Work request:
Pictures are not part of the copy; retype all the records below exactly.

Task inputs:
>>
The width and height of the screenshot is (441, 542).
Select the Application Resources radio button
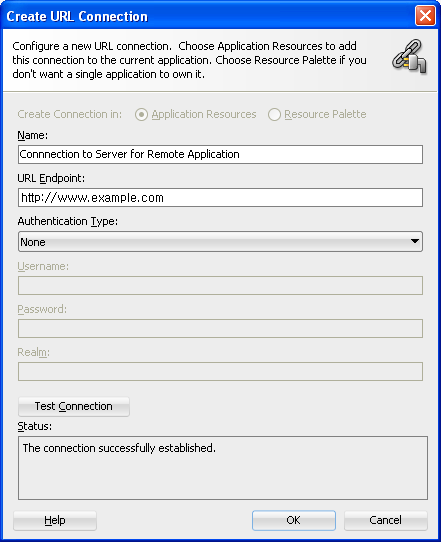pos(141,114)
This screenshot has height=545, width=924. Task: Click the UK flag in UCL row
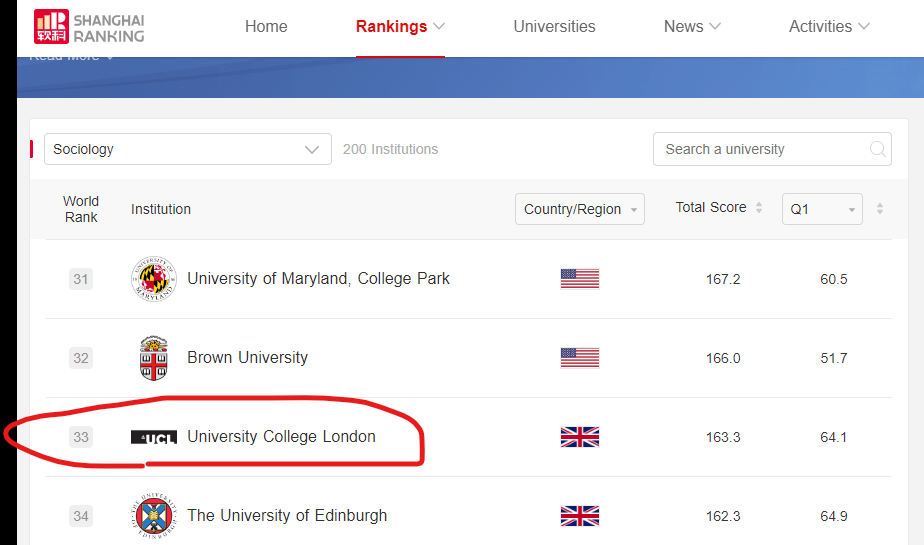click(x=579, y=437)
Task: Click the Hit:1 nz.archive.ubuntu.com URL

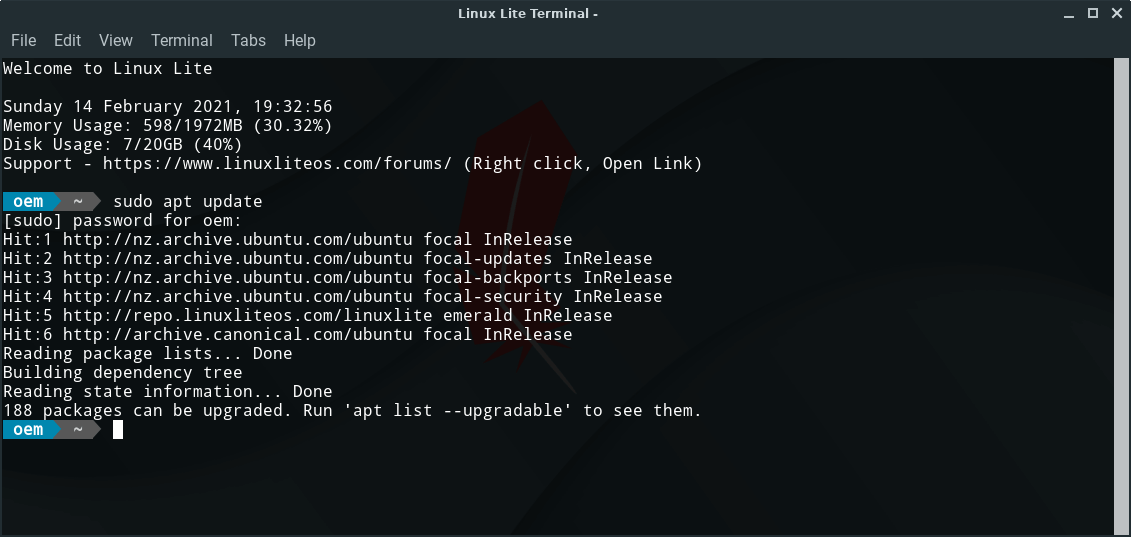Action: (237, 239)
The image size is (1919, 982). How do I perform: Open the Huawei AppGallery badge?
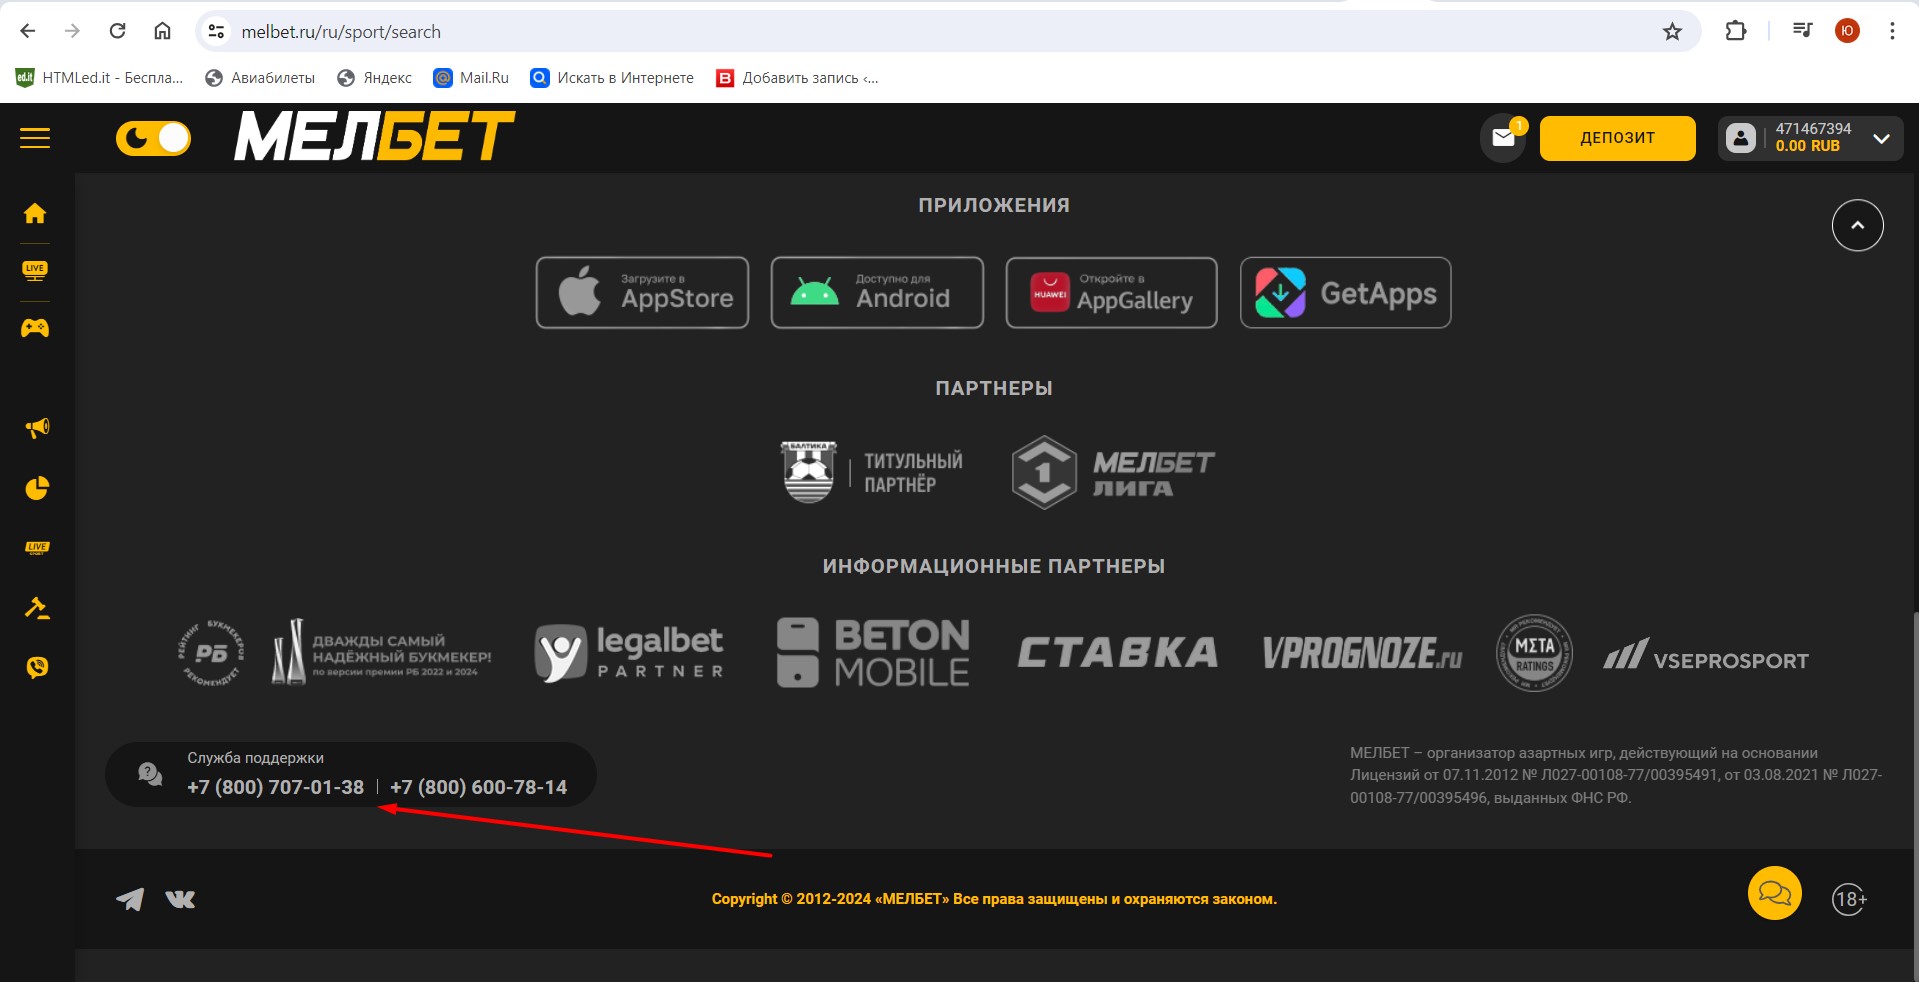1111,293
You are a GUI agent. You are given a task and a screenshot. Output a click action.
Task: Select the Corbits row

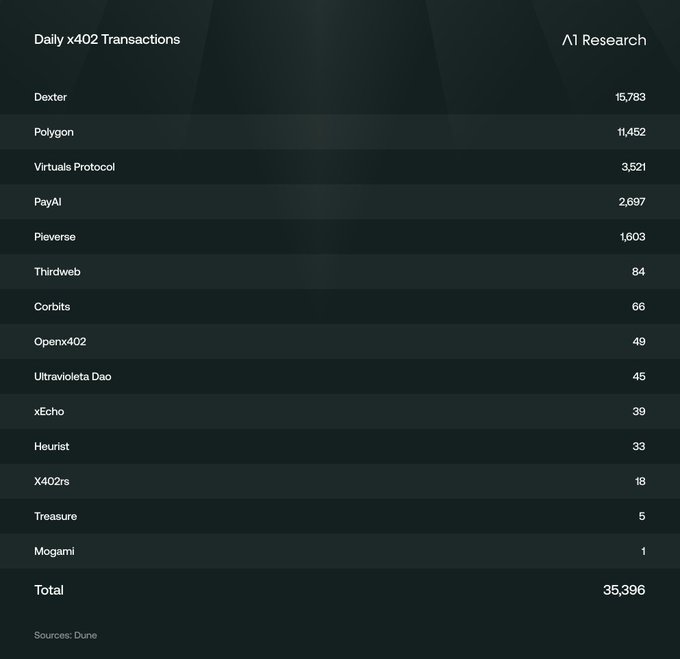pos(52,307)
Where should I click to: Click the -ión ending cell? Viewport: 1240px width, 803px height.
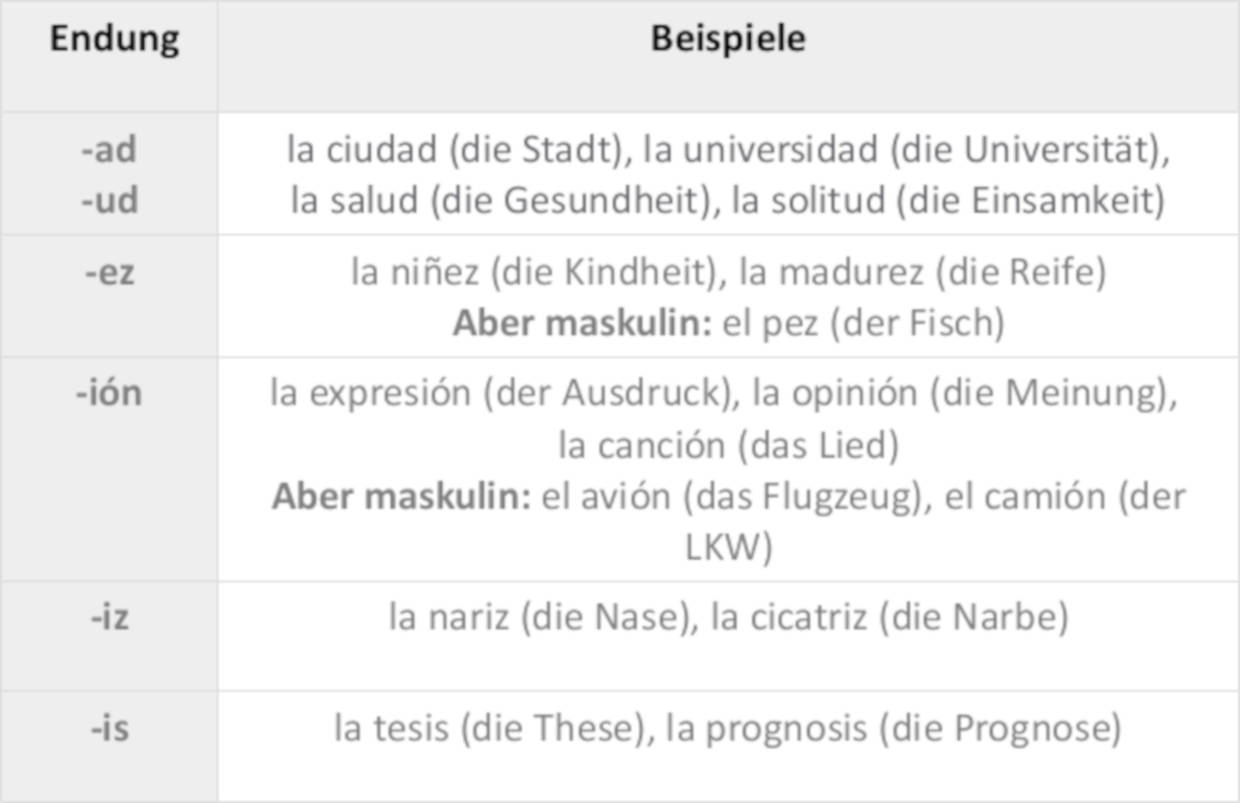tap(109, 393)
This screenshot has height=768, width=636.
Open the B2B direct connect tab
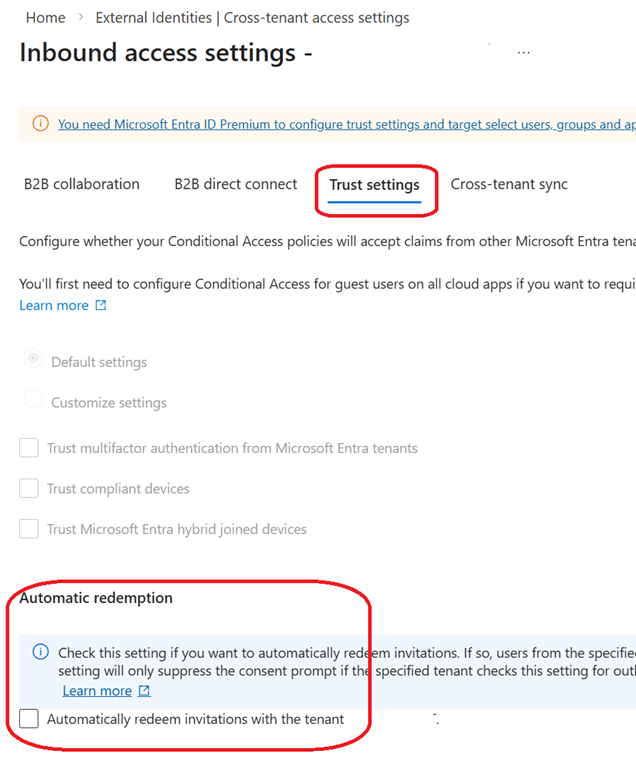point(236,184)
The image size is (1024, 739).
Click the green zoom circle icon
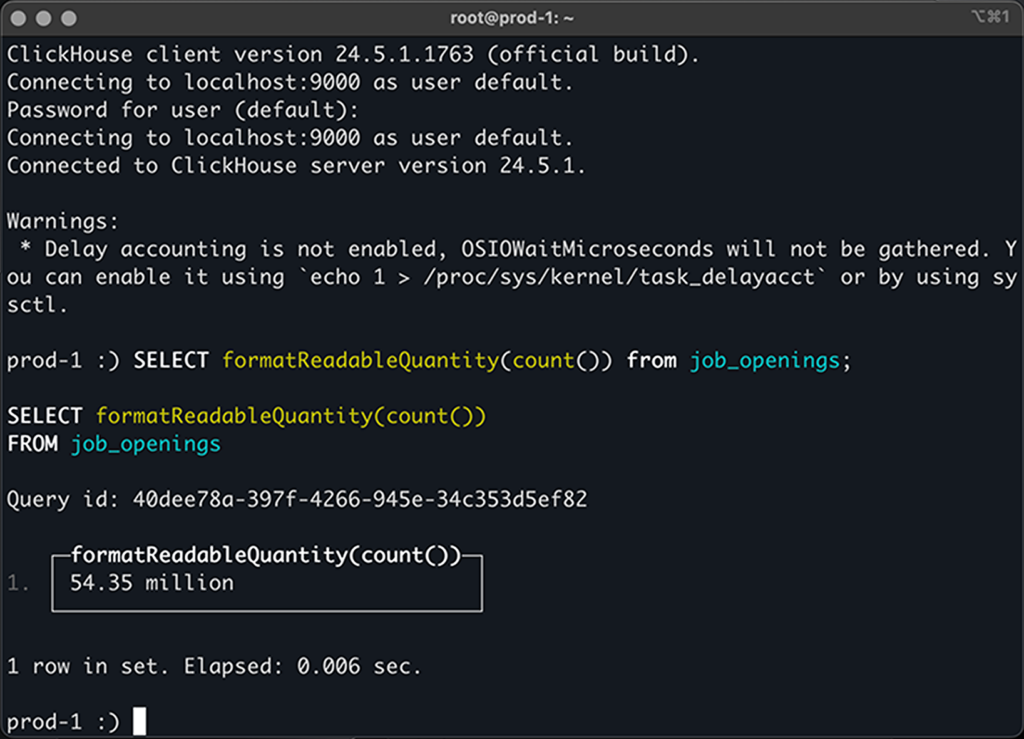coord(68,17)
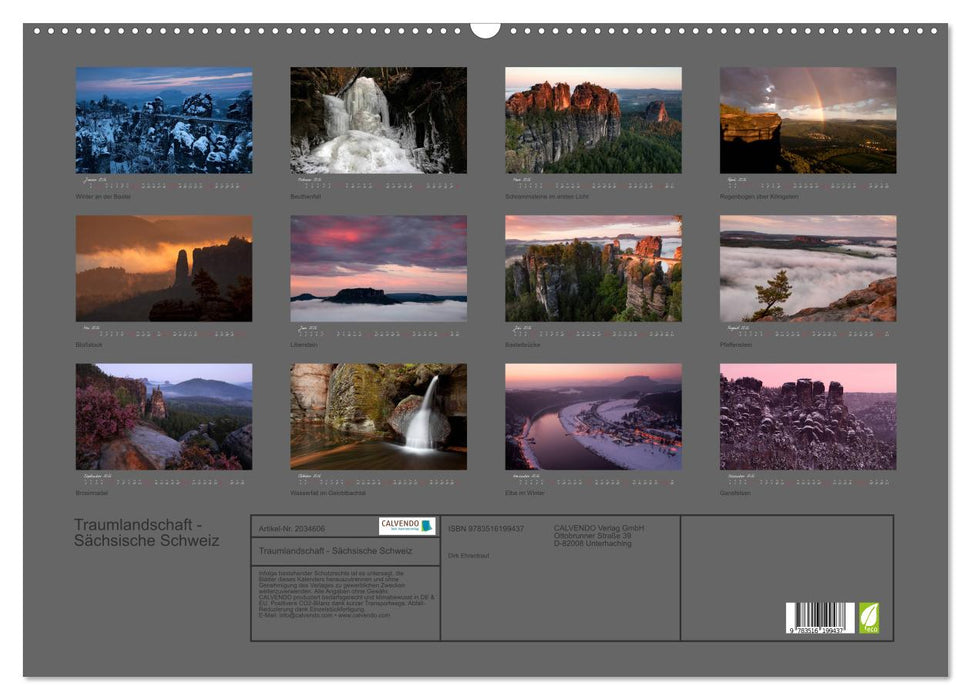Open the Winter an der Bastei photo
Image resolution: width=971 pixels, height=700 pixels.
[164, 120]
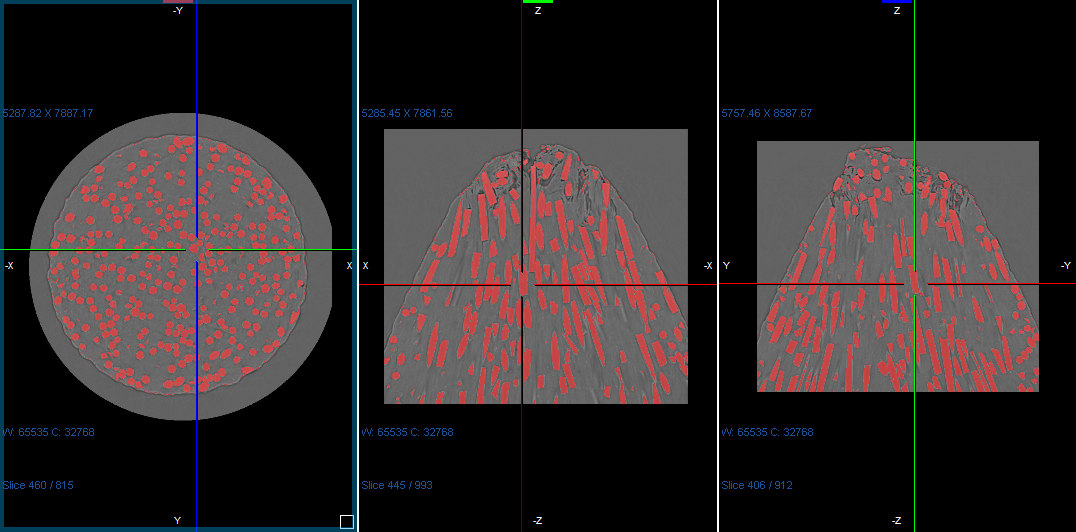Screen dimensions: 1076x532
Task: Click the crosshair center in the axial view
Action: [x=196, y=249]
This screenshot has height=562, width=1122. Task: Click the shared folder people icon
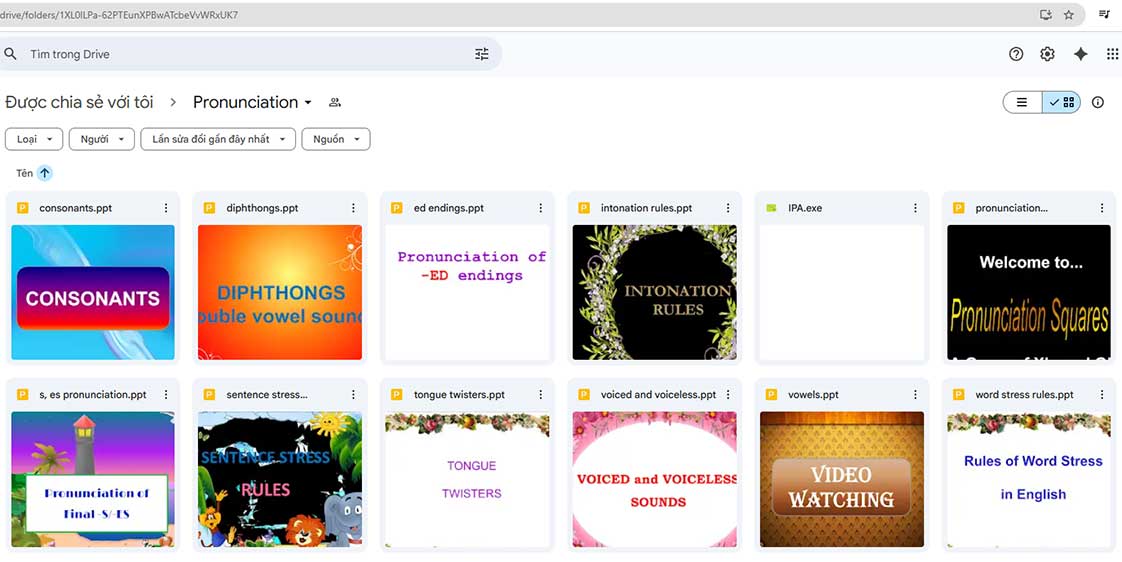tap(335, 102)
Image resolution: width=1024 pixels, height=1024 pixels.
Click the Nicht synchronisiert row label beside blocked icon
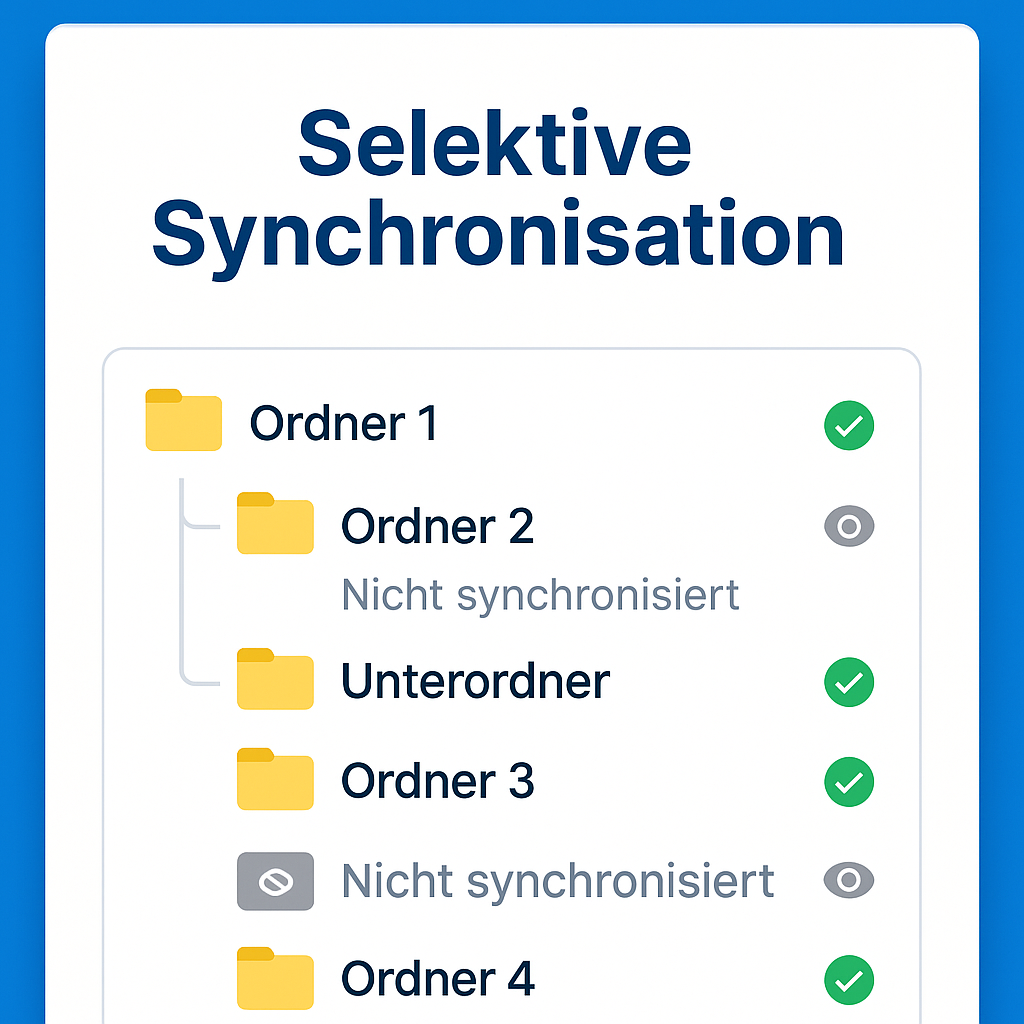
<<
Response to the task:
The width and height of the screenshot is (441, 542).
Select the Application Resources radio button
pos(141,114)
This screenshot has height=545, width=924. Task: Click the UK flag in UCL row
click(x=579, y=437)
Task: Click the Hit:1 nz.archive.ubuntu.com URL

Action: (237, 239)
The image size is (1919, 982). How do I perform: Open the Huawei AppGallery badge?
1111,293
You are a GUI agent. You are given a task and a screenshot. Output a click action.
Task: Select the Corbits row

pos(52,307)
Where should I click to: Click the -ión ending cell? Viewport: 1240px width, 803px height.
tap(109, 393)
This screenshot has height=768, width=636.
Open the B2B direct connect tab
point(236,184)
The image size is (1024, 739).
Click the green zoom circle icon
coord(68,17)
Open the Winter an der Bastei photo
Image resolution: width=971 pixels, height=700 pixels.
[164, 120]
Screen dimensions: 1076x532
Task: Click the crosshair center in the axial view
Action: [x=196, y=249]
This screenshot has height=562, width=1122. Task: Click the shared folder people icon
tap(335, 102)
Image resolution: width=1024 pixels, height=1024 pixels.
Click the Nicht synchronisiert row label beside blocked icon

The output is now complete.